ASSIGNED TASK ::
No line before the one holding "How do I perform: Click" is to be copied; that line and all after it, through the end of the listing, are returned exactly, minus pictures.
START DATA
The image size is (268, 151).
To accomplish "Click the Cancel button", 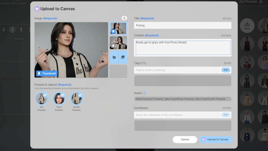I will click(x=185, y=139).
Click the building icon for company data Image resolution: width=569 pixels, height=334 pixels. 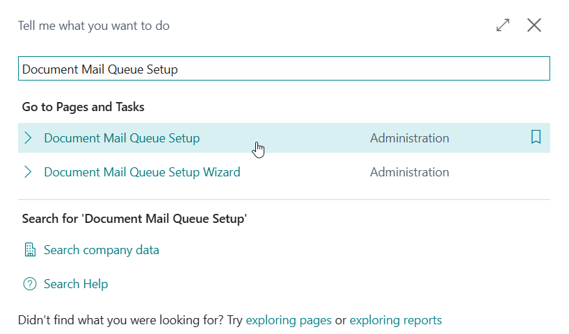pyautogui.click(x=29, y=250)
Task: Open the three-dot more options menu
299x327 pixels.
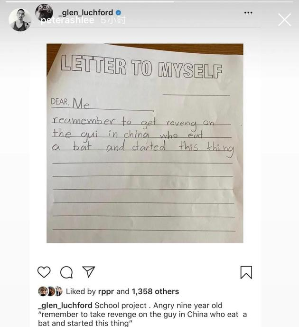Action: pyautogui.click(x=248, y=13)
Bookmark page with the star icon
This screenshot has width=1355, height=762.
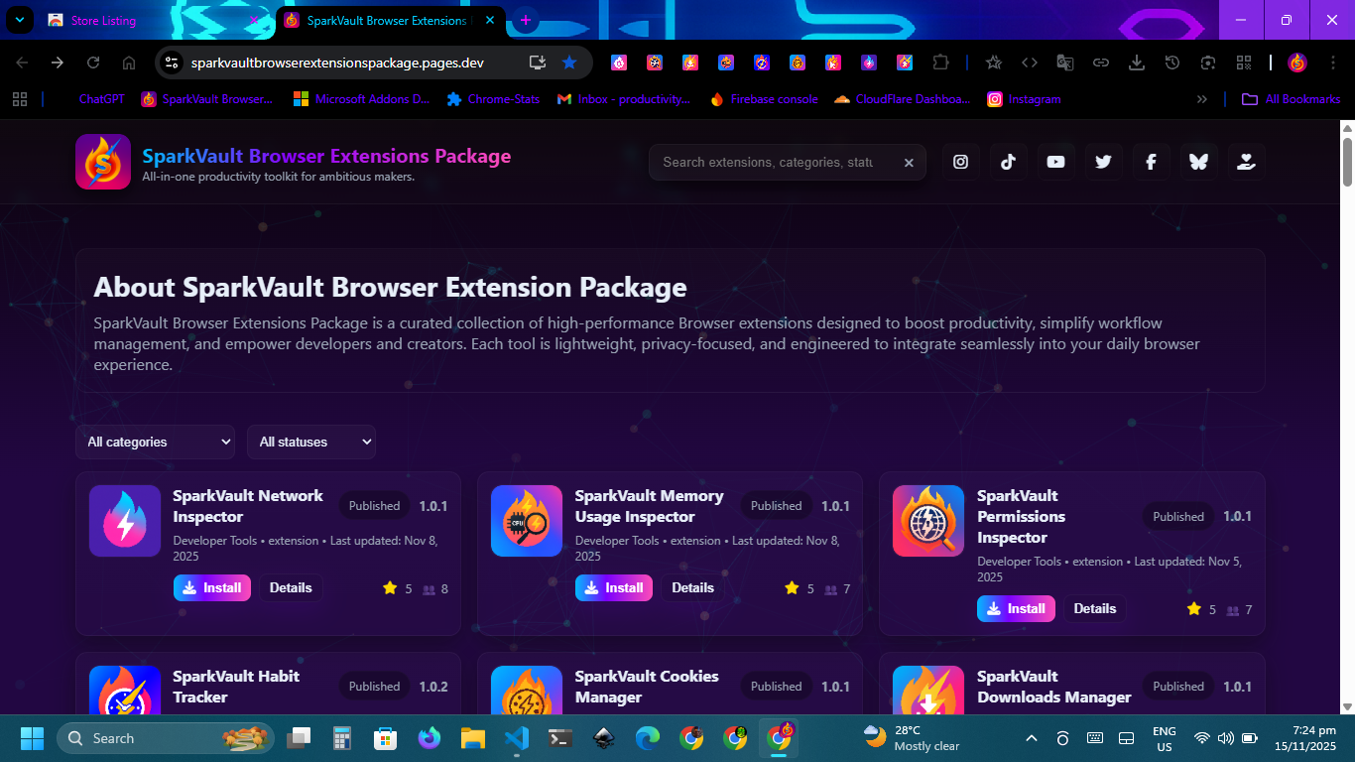[569, 63]
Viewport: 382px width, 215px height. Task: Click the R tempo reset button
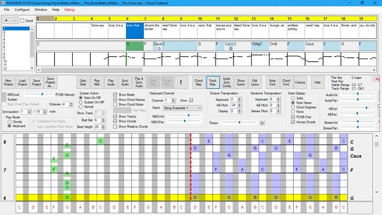[x=262, y=123]
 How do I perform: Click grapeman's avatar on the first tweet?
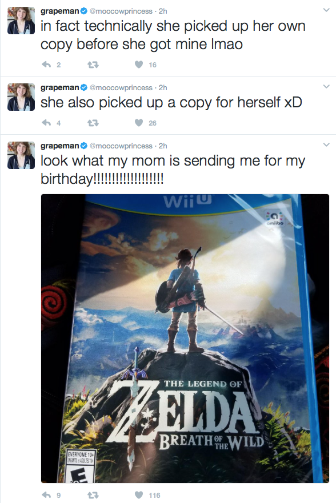pyautogui.click(x=21, y=21)
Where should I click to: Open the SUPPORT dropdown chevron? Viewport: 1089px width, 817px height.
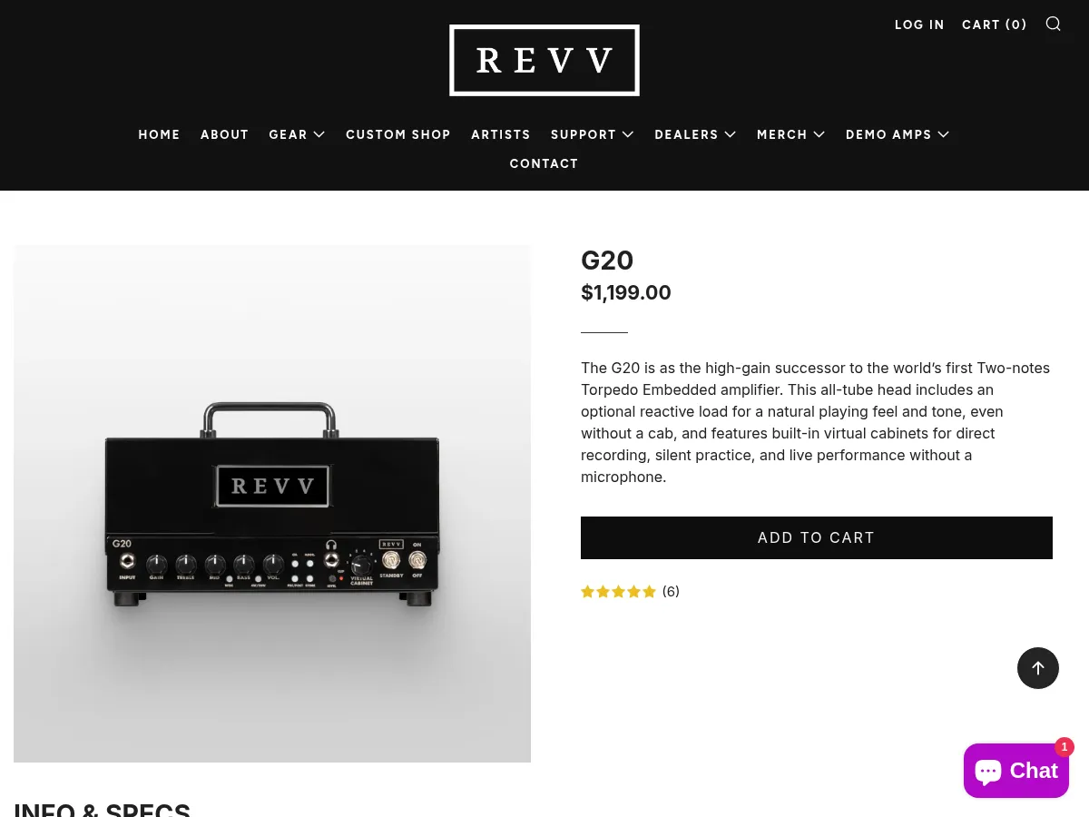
END DATA
SOLVED PROBLEM ::
 How do I perform: Click grapeman's avatar on the first tweet?
pyautogui.click(x=21, y=21)
Where should I click to: Open the SUPPORT dropdown chevron? Viewport: 1089px width, 817px height.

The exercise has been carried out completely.